# [Records supplied]
----
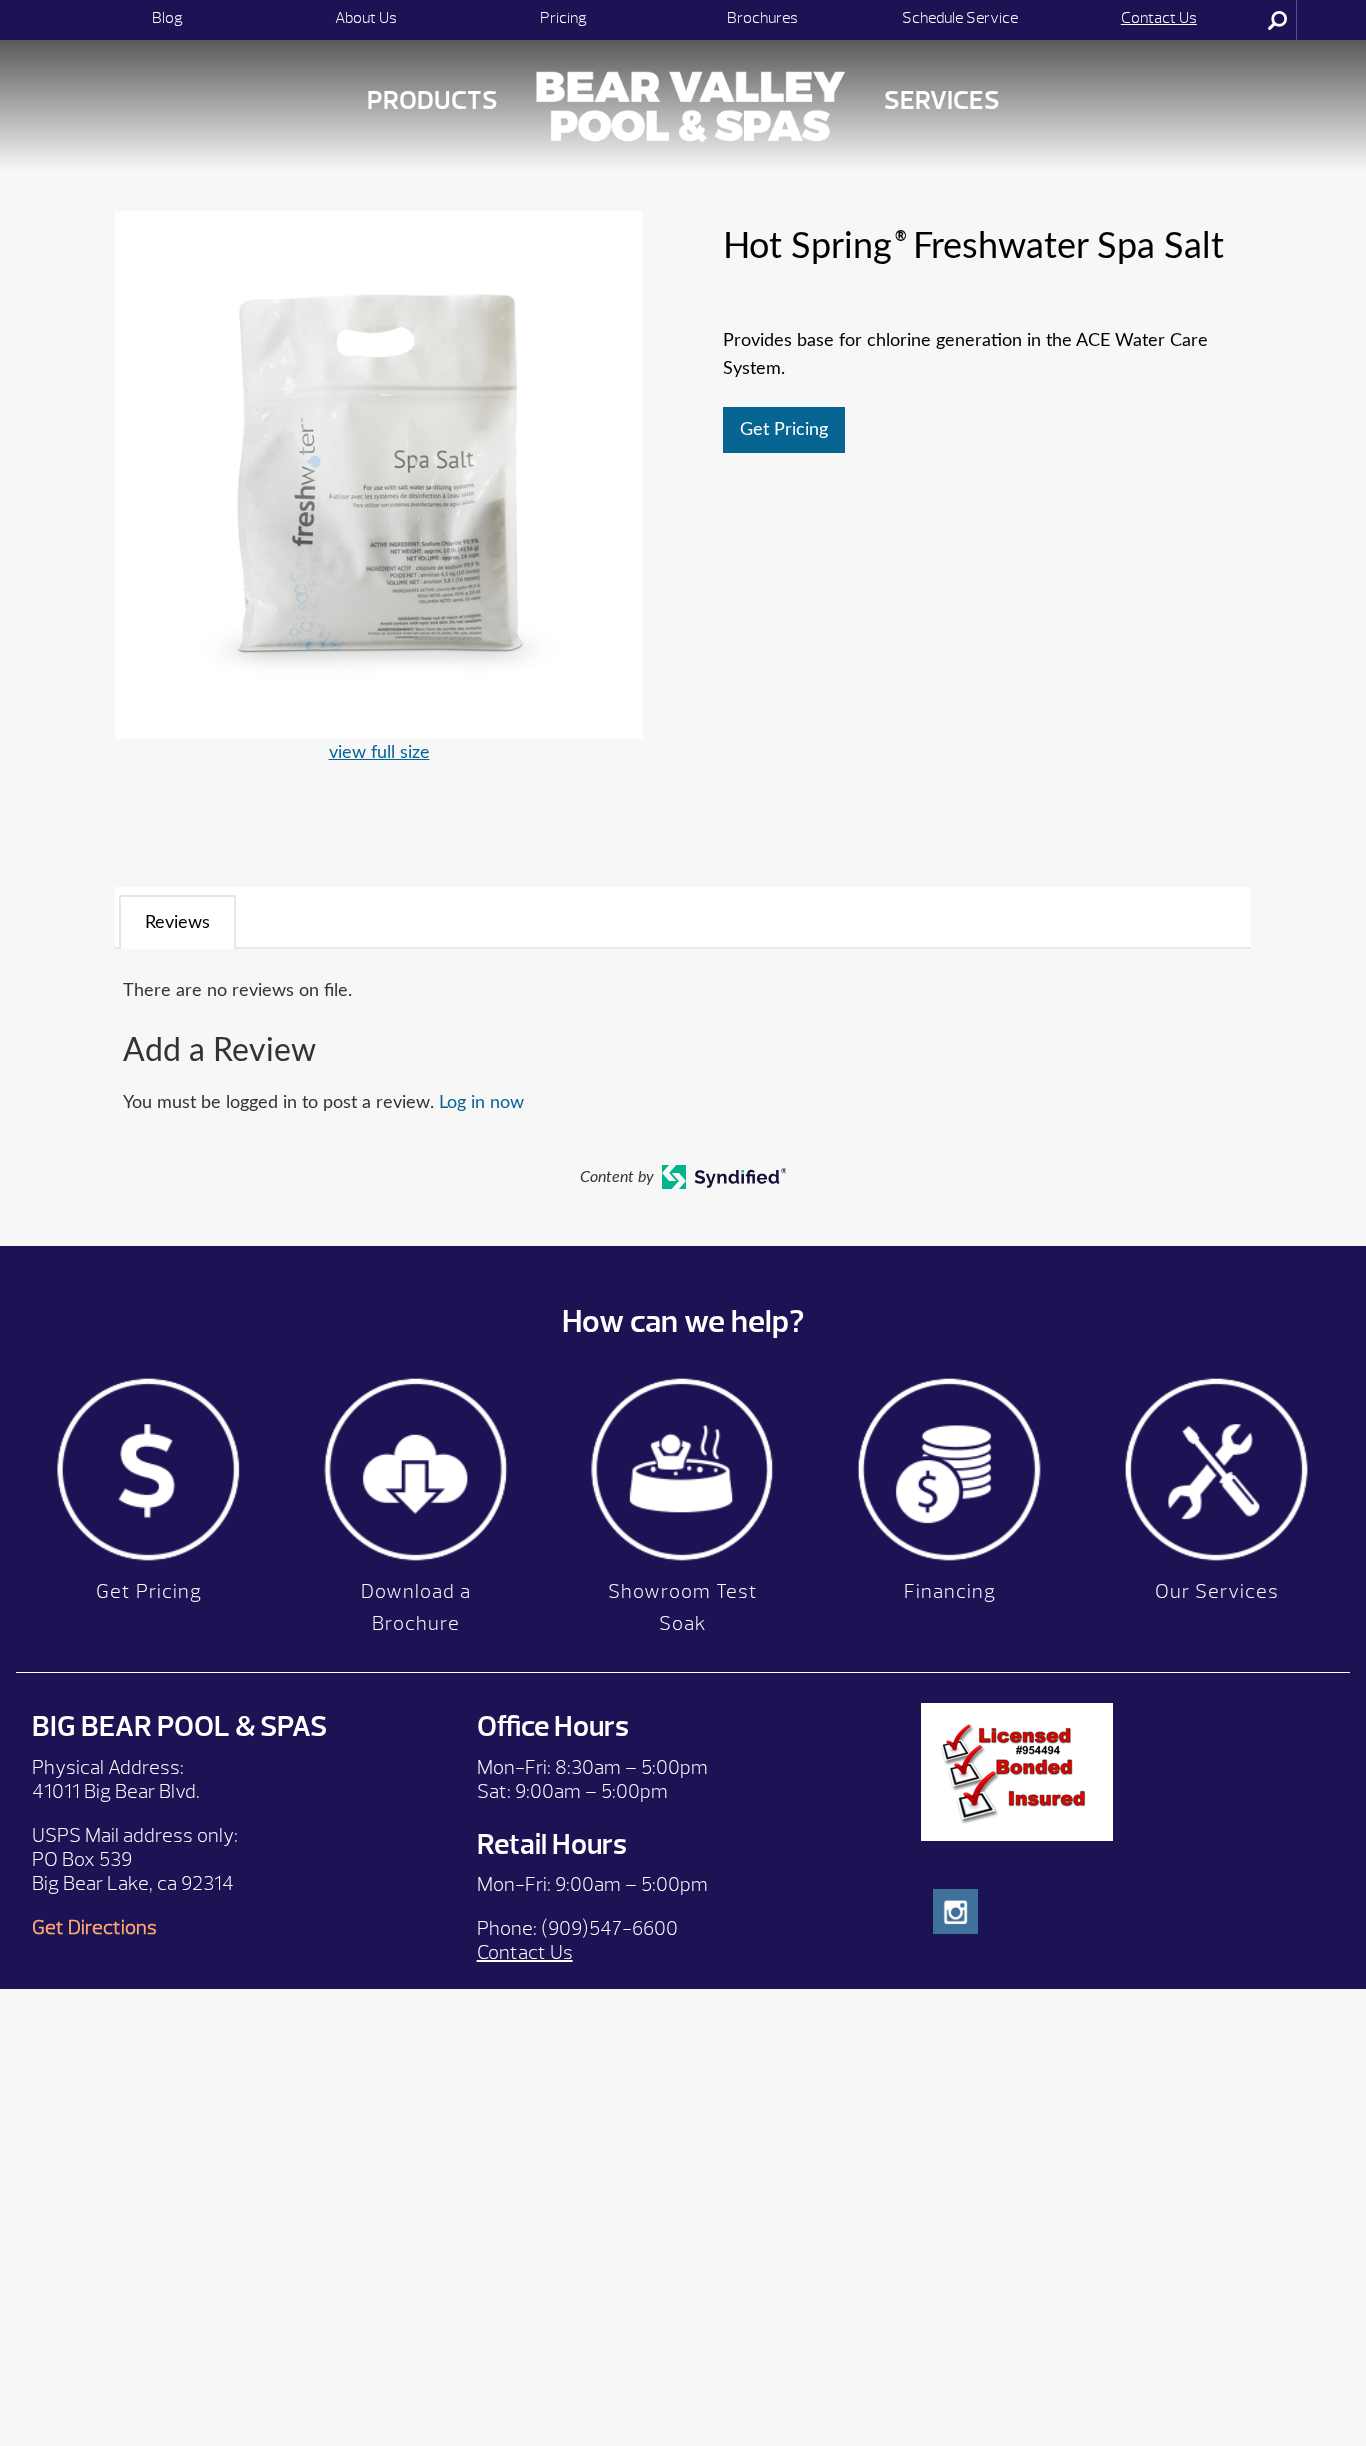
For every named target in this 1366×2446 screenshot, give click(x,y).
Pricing (563, 18)
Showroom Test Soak (683, 1607)
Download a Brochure (416, 1607)
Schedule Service (960, 18)
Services (942, 100)
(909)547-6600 (609, 1928)
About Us (366, 18)
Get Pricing (784, 430)
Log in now (481, 1103)
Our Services (1217, 1591)
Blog (167, 18)
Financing (950, 1591)
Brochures (762, 18)
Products (432, 100)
----
# [What you will do]
Write out exactly the lines from the one with "Get Pricing (784, 430)" through the end of the records above, both ends included, and leave out all other lines.

# [Exercise result]
Get Pricing (784, 430)
Log in now (481, 1103)
Our Services (1217, 1591)
Blog (167, 18)
Financing (950, 1591)
Brochures (762, 18)
Products (432, 100)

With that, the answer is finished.